"[O]nly you and I in all that garden"

Quote of the day 


“You never seem to be waiting for me, but we kept meeting at every turn of the paths. Behind every bush, at the foot of each statue, near every pond. It is as if it had been only you and I in all that garden.”

8 Responses  →
Sounds like a love that won’t last.
That’s too pessimistic, J. But anyway they are all “holographs”.
If it is a good one, who cares.
If it is a bad love, then good luck with that if it lasts.
Shadowy figure:
To me it seems like a matter of perception: one person seeing the other everywhere, despite their bumping into each other being mostly random. Or, perhaps she/he is subconsciously seeking out the other. That’s the kind of silly thing that people in love tend to do.
Shadowy figure, you are oh-so secretly a love sick kitten, aren’t ya?
Tammy, a prof of mine once said that Romeo and Juliet wasn’t a literal tale in the sense that the young lovers don’t literally die at the end, but that rather this is the symbol of the death of romantic love. It’s a rather bold interpretation, I know, but I found it most interesting. I do, in my very old age, tend to agree: that the love that sustains a long, adult relationship is different from the kind that often sustains much poetry, pop music and, dare I admit, novel writing.
I knew you wouldn’t like my first comment, but there it is.
Shadowy figure:
Love sick, sick of love, whatever. I regret using the word at all, it having so many meanings that would have driven Wittgenstein mad (or who knows, maybe it did).
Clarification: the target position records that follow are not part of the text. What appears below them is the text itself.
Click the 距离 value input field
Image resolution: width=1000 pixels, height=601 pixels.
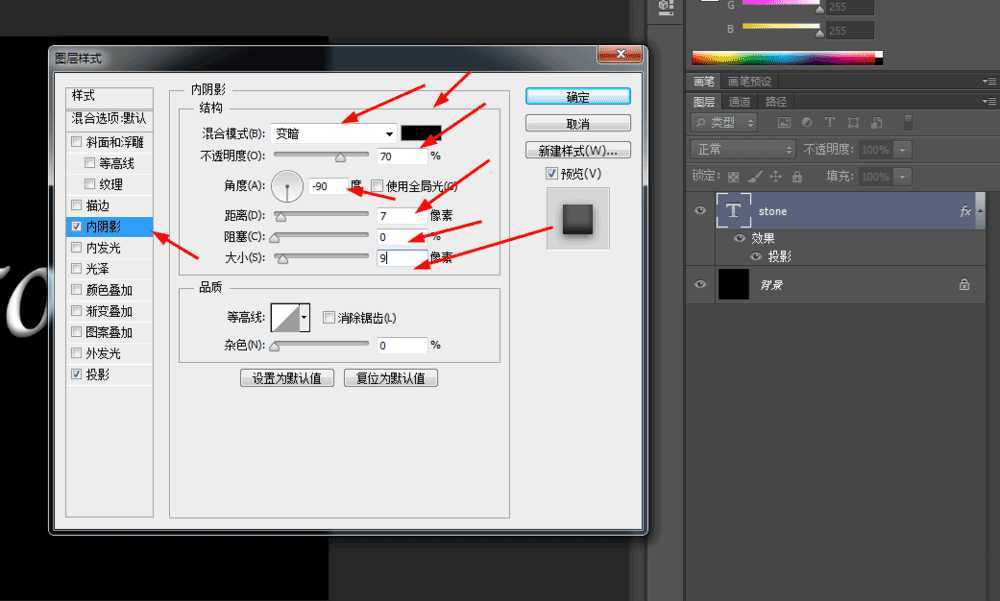[x=400, y=214]
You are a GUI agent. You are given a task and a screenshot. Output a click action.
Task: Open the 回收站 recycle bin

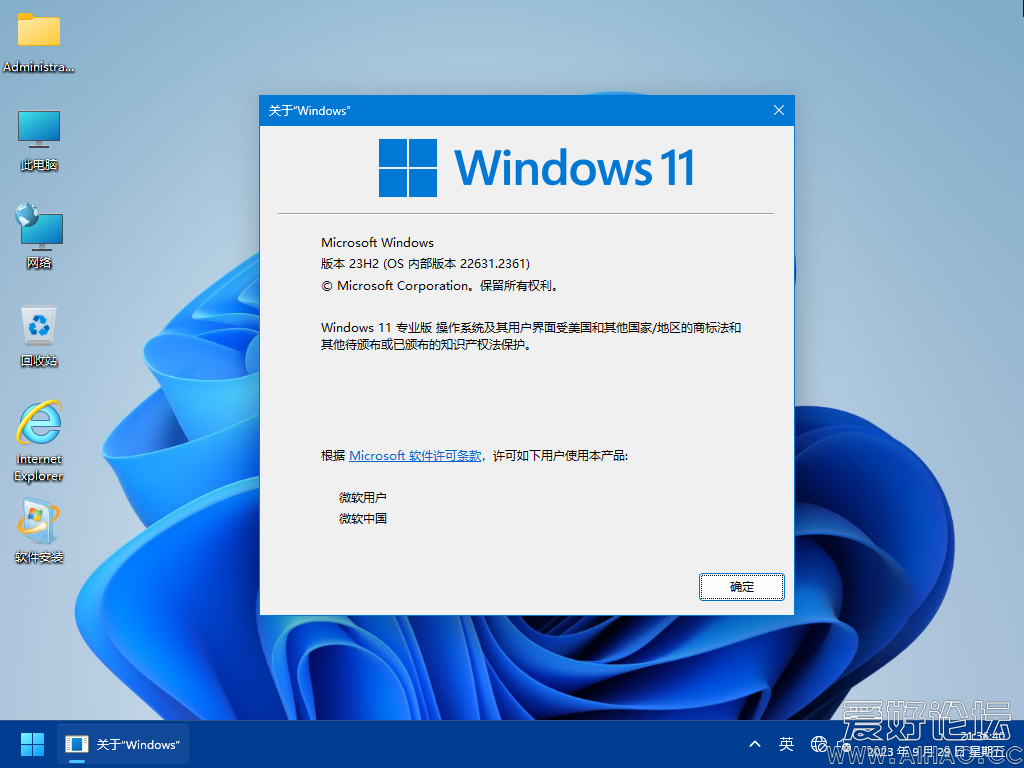[x=38, y=330]
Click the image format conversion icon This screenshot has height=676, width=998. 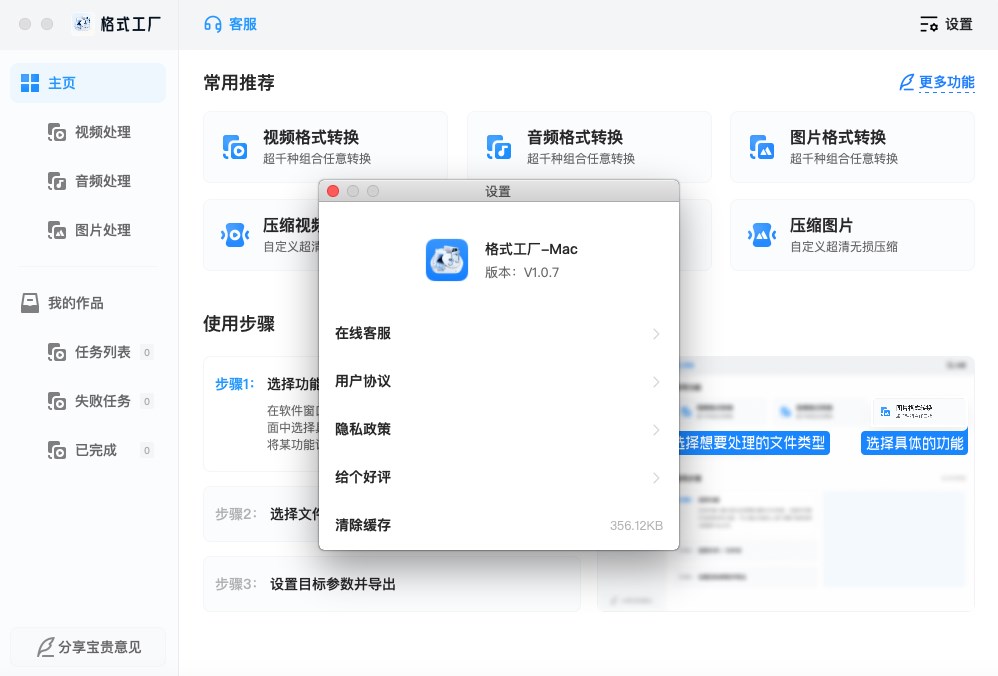click(762, 147)
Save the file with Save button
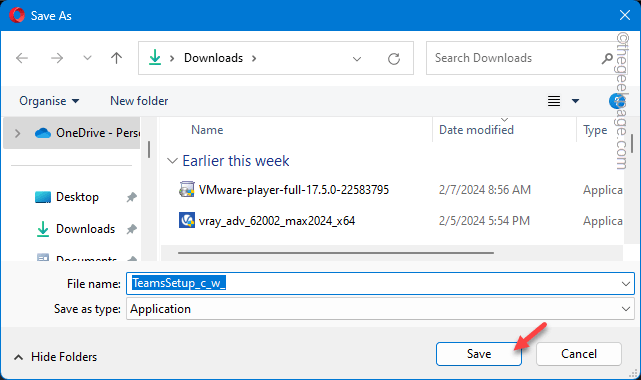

One thought on “"[O]nly you and I in all that garden"

  1. “Last Year at Marienbad” is sometimes compared to “Inception” because of the similar themes. http://existentialistman.blogspot.com/2010/08/trapped-in-inception-marienbad-morels.html

    But I am also reminded of the French NovelLe “Grand Meaulnes” by French author Alain Fournier (1913) http://en.wikipedia.org/wiki/Le_Grand_Meaulnes “Meaulnes searches for his lost love. Impulsive, reckless and heroic, Meaulnes embodies the romantic ideal, the search for the unobtainable, and the mysterious world between childhood and adulthood”

    Though different in plot line from “Last Year at Marienbad”, “Grand Meaulnes” feels similar in the way that strange relationships are shown to evolve in an oddly surreal manner.